NVIDIA and ATI also have mobile 3D chipsets supporting OpenGL ES 1.x. The ATI Imageon series and NVIDIA GoForce are the brand names. There are also somewhat smaller players such as Falanx (now part of ARM) which have the Mali 55 and Bitboys (now part of ATI). There are other hardware vendors out there, but I don't have their names handy.
iPod and iPhone
What's wrong with saying "phones, tablets, in-car devices" or similar? Marketing for iAnything shouldn't be on Wikipedia. —Preceding unsigned comment added by 126.96.36.199 (talk) 13:34, 22 January 2011 (UTC)
^^^ I've checked - the commit about iSomething was added by an unknown user... reverted the change
opengl 4.1 and opengl es 2.0
I've removed this recent edit: "OpenGL 4.1 is officially superset of OpenGL ES 2.0" which was not only in the wrong place, but is not entirely clear.
- The online documentation for opengl es 2.0 says "OpenGL ES 2.0 is defined relative to the OpenGL 2.0 specification" .
- The online documentation for opengl 4.1 says "Full compatibility with OpenGL ES 2.0 APIs for easier porting between mobile and desktop platforms" 
- The core specification PDF for opengl 4.1  says "Improved OpenGL ES 2.0 compatibility by adding features previously found only in OpenGL ES 2.0 and not OpenGL 4.0 (GL_ARB_ES2_-compatibility)"
Therefore, I'm not sure whether saying that 3.1 is "officially a superset" of opengl es 2.0 is right. There's already a statement before that about the relation between opengl 2.0/opengl es 2.0, which I think is enough. pm (talk) 21:56, 25 January 2011 (UTC)

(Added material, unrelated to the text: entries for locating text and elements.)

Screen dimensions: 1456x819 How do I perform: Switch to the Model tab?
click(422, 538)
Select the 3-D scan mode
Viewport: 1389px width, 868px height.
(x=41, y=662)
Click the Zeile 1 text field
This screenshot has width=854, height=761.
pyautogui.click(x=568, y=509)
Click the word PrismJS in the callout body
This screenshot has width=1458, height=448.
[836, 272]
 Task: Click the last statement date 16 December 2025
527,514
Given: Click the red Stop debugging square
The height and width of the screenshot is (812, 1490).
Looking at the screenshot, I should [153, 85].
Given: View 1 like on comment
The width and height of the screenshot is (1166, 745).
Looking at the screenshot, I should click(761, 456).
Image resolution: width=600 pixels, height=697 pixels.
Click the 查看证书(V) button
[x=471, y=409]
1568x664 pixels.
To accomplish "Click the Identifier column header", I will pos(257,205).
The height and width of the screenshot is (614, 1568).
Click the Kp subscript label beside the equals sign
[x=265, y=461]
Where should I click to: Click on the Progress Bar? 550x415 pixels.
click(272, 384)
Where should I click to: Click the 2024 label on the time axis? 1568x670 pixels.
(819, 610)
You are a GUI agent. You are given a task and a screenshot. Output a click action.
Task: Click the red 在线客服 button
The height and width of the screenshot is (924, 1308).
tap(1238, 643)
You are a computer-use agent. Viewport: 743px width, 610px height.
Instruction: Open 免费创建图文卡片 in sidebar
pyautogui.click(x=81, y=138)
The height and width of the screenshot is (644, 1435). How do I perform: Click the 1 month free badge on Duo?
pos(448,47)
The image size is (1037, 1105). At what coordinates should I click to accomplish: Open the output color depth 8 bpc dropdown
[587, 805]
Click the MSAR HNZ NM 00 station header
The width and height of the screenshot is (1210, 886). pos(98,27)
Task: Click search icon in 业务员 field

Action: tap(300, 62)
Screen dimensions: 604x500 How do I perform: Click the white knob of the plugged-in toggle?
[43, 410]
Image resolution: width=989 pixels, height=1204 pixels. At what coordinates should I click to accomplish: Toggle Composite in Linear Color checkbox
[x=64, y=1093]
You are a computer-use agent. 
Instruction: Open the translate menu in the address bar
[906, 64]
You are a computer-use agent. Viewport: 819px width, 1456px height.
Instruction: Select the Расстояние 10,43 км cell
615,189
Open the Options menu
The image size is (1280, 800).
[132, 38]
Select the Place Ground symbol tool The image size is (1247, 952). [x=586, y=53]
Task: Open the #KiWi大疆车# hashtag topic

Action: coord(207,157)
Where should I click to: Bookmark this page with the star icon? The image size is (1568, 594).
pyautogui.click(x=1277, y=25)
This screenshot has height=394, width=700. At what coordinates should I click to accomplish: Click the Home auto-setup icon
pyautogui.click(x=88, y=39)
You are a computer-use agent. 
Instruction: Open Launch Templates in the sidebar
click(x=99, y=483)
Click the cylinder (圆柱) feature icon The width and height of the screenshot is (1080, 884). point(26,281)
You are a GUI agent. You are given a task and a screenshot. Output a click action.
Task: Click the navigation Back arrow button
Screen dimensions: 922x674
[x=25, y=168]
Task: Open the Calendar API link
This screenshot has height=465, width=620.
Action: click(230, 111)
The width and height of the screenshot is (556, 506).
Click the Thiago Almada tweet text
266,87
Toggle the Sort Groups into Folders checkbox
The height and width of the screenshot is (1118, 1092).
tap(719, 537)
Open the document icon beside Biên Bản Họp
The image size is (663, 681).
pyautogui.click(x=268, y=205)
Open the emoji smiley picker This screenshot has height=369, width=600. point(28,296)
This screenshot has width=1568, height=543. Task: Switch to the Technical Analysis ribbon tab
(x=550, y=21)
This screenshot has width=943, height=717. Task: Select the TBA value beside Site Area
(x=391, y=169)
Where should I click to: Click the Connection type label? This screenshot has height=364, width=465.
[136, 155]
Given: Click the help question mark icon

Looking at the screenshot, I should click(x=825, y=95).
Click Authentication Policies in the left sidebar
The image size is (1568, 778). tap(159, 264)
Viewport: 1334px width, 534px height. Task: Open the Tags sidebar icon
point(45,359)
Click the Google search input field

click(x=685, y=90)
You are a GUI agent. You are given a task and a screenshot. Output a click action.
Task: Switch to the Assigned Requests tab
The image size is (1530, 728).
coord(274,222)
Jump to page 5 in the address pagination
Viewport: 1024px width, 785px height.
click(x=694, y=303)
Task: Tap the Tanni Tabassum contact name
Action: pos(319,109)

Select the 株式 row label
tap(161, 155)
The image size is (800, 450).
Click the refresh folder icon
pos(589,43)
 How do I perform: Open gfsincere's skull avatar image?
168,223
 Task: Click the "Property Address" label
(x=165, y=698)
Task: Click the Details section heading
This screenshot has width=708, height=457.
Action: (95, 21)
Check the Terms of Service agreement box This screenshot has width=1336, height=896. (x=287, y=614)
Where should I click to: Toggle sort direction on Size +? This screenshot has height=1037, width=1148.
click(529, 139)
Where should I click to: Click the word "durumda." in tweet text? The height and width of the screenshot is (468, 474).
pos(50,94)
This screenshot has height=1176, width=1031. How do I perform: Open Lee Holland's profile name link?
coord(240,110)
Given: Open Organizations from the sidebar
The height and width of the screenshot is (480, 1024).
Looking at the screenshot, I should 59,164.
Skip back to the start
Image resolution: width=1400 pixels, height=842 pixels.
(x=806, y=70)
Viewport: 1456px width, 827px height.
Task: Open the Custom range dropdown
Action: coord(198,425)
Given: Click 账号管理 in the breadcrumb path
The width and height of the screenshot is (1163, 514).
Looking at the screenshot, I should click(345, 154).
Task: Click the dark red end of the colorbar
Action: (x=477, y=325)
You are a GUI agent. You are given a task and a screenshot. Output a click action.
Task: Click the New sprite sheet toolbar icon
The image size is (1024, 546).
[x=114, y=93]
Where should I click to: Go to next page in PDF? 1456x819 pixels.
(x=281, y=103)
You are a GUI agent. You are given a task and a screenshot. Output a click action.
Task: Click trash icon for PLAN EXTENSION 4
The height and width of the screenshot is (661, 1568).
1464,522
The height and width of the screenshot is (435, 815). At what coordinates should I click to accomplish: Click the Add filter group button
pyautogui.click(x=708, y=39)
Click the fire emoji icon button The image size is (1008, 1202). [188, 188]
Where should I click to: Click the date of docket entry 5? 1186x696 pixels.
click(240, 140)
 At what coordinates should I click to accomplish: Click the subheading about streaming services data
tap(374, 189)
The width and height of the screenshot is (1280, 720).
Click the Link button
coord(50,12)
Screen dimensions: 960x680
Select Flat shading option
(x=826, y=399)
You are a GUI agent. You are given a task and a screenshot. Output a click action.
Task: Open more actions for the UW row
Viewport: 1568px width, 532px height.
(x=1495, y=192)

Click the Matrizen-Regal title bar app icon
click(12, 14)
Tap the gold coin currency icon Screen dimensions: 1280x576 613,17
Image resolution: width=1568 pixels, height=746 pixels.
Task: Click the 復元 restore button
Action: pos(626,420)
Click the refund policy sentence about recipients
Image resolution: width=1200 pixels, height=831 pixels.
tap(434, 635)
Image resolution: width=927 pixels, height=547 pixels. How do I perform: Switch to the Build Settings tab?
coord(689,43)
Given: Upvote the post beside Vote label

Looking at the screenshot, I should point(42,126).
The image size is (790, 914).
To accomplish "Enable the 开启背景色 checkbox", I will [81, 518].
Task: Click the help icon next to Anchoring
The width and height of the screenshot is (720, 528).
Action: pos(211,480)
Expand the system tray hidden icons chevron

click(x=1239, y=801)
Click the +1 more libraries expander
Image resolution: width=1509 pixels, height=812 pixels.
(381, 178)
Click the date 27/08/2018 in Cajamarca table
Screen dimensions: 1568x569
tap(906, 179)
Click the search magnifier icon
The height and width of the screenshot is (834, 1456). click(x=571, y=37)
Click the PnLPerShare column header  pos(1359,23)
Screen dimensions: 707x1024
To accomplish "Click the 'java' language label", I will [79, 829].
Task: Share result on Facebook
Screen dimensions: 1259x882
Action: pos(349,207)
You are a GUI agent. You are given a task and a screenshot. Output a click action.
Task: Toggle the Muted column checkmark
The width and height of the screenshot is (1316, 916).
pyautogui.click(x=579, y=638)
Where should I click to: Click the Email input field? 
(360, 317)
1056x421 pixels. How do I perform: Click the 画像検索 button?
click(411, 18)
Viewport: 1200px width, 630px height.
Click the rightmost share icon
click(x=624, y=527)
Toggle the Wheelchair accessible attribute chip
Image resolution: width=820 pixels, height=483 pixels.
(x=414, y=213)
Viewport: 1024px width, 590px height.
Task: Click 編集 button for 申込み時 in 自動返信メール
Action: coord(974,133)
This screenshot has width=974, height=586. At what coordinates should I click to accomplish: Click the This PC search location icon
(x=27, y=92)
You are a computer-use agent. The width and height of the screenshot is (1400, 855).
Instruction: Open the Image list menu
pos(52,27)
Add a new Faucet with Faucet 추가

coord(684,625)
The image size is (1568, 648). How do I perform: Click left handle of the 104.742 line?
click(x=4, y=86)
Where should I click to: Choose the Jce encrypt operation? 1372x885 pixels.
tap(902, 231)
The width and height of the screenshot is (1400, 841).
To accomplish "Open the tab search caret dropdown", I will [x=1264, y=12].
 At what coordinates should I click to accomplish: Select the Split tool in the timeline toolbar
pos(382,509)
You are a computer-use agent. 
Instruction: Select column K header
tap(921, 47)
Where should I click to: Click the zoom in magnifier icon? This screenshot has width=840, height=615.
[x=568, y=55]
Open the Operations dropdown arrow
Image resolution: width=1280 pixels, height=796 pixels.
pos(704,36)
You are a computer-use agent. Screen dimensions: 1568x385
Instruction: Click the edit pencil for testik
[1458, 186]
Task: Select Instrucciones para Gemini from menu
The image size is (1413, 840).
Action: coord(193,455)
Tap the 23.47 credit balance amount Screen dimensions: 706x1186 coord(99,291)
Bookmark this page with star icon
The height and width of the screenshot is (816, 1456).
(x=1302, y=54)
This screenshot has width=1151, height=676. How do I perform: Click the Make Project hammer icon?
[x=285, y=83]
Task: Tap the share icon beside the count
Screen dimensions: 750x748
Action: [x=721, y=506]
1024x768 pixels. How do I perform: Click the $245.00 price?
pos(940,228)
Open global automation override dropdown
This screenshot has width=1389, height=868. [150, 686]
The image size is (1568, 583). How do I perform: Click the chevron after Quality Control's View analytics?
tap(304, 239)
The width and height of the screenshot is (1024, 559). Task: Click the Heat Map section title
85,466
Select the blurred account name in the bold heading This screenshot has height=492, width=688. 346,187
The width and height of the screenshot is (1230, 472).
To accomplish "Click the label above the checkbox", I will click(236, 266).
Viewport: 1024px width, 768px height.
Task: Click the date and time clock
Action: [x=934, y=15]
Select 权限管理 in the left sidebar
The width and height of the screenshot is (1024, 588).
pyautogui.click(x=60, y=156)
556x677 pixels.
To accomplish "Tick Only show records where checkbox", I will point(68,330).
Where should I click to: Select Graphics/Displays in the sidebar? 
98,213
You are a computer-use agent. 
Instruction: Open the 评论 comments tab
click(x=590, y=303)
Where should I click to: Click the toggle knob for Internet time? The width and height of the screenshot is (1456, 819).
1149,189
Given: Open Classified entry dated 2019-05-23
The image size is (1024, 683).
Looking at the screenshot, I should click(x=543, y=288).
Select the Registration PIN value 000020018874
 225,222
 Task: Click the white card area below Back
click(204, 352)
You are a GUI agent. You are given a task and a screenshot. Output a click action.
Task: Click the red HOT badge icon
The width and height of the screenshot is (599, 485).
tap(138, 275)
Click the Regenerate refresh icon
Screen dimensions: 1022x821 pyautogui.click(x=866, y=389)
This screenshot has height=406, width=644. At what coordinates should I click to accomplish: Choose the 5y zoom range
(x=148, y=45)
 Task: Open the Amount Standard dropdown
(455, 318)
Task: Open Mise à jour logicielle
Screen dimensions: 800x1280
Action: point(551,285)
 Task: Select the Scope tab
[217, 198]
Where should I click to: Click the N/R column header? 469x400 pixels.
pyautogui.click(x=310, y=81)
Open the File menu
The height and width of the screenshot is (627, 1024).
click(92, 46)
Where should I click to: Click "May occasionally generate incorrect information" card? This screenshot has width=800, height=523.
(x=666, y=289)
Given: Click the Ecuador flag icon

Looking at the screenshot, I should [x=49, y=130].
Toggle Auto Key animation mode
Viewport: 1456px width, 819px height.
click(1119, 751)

- What's unclear? An API that was previously only in OpenGL ES 2.0 got added to OpenGL 4.1, making OpenGL 4.1 a strict superset of OpenGL ES 2.0 when OpenGL 4.0 is only an approximate superset. So the edit was correct. --David-Sarah Hopwood ⚥ (talk) 19:57, 2 October 2011 (UTC)
"Many other functions and rendering primitives were removed in version 1.0 to produce a lightweight interface, including:"
May need reinforcement that the following list is of FEATURES REMOVED
'they are :' replacing 'including' seems clearer to me
Basing on OpenGL 2
The article says: "OpenGL ES 2.0 was publicly released in March 2007. It is based roughly on OpenGL 2.0, but it eliminates most of the fixed-function rendering pipeline in favor of a programmable one in a move similar to transition from OpenGL 3.0 to 3.1."
First, what does "based roughly" mean? Can it be described a bit more accurately? Second, the fully programmable graphics pipeline was included already in OpenGL 2.0. It is only deprecated in the 3.x spec. 188.8.131.52 (talk) 15:55, 15 June 2013 (UTC)
glBegin & glEnd
In beginning of the article it is said that "One significant difference between OpenGL and OpenGL ES is that OpenGL ES removed the need to bracket OpenGL library calls with glBegin and glEnd. " but this doesn't make much sense since only the primitive declaration functions e.g. glVertex3f were affected by this restriction. These functions have been removed in OpenGL ES, as it is said later in the article. In the light of these facts, this whole sentence could be removed. — Preceding unsigned comment added by 184.108.40.206 (talk) 06:49, 25 June 2014 (UTC)
Strict subset of OpenGL?
OpenGL for Embedded Systems (OpenGL ES or GLES) is a subset of the OpenGL computer graphics rendering application programming interface (API) for rendering 2D and 3D computer graphics such as those used by video games
Is OpenGL ES really a strict subset of OpenGL? If so, is this true of all versions of OpenGL ES?
A quick web search turned up this StackOverflow answer indicating that it's not, but there's no reference to an authoritative source.